**Exercise goal**. Lines from the listing below that contain the string "right" are to be reported.

----- Data under study

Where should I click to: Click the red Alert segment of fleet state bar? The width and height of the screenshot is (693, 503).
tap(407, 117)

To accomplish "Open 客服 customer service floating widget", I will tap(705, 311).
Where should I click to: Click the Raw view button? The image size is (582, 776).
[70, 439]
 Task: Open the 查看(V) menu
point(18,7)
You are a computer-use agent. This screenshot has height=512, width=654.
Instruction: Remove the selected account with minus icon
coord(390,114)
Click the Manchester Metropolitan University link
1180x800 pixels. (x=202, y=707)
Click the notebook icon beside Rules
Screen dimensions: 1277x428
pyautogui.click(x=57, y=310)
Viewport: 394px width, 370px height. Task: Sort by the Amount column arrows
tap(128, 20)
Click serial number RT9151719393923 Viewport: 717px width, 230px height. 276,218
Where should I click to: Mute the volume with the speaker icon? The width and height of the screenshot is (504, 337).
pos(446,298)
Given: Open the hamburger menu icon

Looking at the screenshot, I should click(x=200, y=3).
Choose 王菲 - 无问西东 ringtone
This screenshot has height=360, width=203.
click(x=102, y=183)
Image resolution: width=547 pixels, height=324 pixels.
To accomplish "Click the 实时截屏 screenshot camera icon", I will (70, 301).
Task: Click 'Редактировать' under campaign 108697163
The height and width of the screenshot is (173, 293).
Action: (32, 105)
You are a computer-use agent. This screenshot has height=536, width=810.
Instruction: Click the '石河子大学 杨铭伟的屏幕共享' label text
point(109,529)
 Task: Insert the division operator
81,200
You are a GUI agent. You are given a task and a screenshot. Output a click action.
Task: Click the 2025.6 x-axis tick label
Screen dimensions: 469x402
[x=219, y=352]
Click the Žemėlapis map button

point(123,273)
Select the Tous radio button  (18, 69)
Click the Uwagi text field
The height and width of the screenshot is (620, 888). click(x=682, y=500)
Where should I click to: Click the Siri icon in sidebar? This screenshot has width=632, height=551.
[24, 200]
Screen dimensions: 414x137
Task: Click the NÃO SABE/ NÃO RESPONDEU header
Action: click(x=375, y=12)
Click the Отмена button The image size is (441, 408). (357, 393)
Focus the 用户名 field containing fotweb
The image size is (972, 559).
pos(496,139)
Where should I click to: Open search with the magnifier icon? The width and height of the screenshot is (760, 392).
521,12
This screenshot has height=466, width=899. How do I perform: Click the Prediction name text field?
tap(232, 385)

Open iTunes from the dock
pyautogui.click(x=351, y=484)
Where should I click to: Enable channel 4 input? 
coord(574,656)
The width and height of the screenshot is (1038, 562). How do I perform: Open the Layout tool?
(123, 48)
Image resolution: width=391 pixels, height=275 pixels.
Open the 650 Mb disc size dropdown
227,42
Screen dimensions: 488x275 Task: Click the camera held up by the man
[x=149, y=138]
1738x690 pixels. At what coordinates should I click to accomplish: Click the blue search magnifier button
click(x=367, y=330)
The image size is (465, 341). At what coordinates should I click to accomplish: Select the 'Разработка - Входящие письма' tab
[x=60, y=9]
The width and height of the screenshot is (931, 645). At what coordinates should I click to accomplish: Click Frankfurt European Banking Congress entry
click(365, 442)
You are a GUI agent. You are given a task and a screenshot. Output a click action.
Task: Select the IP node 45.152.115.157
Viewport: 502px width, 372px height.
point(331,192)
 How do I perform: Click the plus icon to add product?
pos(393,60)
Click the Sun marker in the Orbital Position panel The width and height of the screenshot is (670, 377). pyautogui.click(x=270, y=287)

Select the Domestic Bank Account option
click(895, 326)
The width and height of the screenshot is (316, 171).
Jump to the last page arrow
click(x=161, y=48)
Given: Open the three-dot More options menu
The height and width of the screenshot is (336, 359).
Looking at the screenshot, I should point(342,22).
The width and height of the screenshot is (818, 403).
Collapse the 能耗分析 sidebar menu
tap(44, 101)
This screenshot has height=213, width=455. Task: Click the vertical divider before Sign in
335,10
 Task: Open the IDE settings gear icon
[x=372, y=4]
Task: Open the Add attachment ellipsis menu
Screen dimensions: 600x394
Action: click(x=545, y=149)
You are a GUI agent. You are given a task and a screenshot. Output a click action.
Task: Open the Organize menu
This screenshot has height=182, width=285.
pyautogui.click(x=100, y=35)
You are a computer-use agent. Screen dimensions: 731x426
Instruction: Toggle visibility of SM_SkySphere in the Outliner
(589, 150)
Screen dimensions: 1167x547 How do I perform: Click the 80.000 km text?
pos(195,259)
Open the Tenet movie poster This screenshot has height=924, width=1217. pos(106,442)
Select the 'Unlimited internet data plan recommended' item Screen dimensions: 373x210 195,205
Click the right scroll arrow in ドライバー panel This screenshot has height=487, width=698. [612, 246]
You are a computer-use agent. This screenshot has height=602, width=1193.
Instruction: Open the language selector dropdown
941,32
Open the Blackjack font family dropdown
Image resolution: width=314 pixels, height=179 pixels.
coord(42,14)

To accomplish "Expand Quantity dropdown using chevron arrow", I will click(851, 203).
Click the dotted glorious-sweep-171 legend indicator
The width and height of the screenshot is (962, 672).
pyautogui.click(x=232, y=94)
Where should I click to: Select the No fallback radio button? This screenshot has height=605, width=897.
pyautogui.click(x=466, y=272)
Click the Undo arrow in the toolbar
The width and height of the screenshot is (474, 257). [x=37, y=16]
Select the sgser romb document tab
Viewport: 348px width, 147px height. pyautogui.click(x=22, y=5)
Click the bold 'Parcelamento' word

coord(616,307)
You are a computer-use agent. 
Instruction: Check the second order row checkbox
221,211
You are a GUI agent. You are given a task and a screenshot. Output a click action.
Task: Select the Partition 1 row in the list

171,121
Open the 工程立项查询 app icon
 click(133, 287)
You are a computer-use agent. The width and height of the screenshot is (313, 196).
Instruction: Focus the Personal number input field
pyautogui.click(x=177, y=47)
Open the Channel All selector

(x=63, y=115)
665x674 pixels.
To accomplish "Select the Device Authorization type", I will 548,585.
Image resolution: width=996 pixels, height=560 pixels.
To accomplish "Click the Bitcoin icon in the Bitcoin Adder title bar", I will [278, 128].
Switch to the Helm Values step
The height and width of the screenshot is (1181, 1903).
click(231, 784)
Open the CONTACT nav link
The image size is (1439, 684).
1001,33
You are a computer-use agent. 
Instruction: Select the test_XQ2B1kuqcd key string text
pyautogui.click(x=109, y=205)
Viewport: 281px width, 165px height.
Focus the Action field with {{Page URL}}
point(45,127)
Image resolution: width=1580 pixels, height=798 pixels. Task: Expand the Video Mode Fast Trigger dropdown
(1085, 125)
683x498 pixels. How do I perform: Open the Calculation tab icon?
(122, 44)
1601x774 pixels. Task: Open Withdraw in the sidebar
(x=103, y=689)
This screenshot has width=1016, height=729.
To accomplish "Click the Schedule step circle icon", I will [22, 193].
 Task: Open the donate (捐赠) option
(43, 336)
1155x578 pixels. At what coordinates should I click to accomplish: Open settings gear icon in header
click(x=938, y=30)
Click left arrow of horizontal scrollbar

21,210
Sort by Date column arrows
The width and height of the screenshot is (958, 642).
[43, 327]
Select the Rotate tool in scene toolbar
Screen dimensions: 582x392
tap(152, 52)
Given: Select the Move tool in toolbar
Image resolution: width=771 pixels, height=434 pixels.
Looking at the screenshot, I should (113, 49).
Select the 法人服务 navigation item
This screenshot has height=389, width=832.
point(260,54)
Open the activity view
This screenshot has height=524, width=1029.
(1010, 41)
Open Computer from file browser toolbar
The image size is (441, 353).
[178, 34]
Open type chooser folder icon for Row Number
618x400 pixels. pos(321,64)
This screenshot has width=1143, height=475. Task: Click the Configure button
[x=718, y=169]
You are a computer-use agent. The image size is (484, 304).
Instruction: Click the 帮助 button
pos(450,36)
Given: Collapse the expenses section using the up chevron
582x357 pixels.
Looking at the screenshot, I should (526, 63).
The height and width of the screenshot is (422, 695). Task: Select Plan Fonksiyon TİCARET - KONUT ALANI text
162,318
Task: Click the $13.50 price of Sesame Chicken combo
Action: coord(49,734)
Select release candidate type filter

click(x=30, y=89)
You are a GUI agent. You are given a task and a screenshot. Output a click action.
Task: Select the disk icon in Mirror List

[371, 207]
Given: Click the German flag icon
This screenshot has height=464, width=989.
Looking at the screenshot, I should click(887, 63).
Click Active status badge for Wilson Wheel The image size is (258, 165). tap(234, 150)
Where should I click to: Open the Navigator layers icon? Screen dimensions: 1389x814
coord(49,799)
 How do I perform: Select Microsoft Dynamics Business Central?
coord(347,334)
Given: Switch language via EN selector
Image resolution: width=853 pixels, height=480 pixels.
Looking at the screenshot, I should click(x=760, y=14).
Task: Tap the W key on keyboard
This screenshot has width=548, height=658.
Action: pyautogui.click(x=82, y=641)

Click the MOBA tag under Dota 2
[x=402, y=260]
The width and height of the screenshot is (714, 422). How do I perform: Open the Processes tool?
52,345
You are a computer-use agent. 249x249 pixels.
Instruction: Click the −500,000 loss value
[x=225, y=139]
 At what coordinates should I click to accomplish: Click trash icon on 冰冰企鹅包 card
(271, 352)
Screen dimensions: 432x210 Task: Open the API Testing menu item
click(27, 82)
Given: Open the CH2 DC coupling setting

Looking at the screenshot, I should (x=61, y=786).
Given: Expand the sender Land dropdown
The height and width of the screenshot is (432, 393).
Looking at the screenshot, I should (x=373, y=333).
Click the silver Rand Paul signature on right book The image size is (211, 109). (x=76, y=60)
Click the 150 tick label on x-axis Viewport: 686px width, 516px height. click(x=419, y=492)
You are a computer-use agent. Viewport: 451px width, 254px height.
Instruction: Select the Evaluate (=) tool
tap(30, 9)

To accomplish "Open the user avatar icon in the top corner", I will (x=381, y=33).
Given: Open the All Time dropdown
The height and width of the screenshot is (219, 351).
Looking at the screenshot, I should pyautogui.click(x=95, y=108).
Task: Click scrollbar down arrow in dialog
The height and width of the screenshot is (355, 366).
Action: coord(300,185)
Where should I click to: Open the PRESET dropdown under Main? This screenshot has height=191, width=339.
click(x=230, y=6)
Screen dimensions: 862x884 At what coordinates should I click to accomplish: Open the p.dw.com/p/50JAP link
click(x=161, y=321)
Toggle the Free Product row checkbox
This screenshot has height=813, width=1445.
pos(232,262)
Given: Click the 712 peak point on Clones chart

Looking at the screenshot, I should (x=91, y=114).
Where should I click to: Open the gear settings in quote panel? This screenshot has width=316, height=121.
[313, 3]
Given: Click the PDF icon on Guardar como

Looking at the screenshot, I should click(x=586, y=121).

----------

**Expected answer**.
Click the right scroll arrow in ドライバー panel This screenshot has height=487, width=698. [612, 246]
Click the silver Rand Paul signature on right book The image size is (211, 109). (x=76, y=60)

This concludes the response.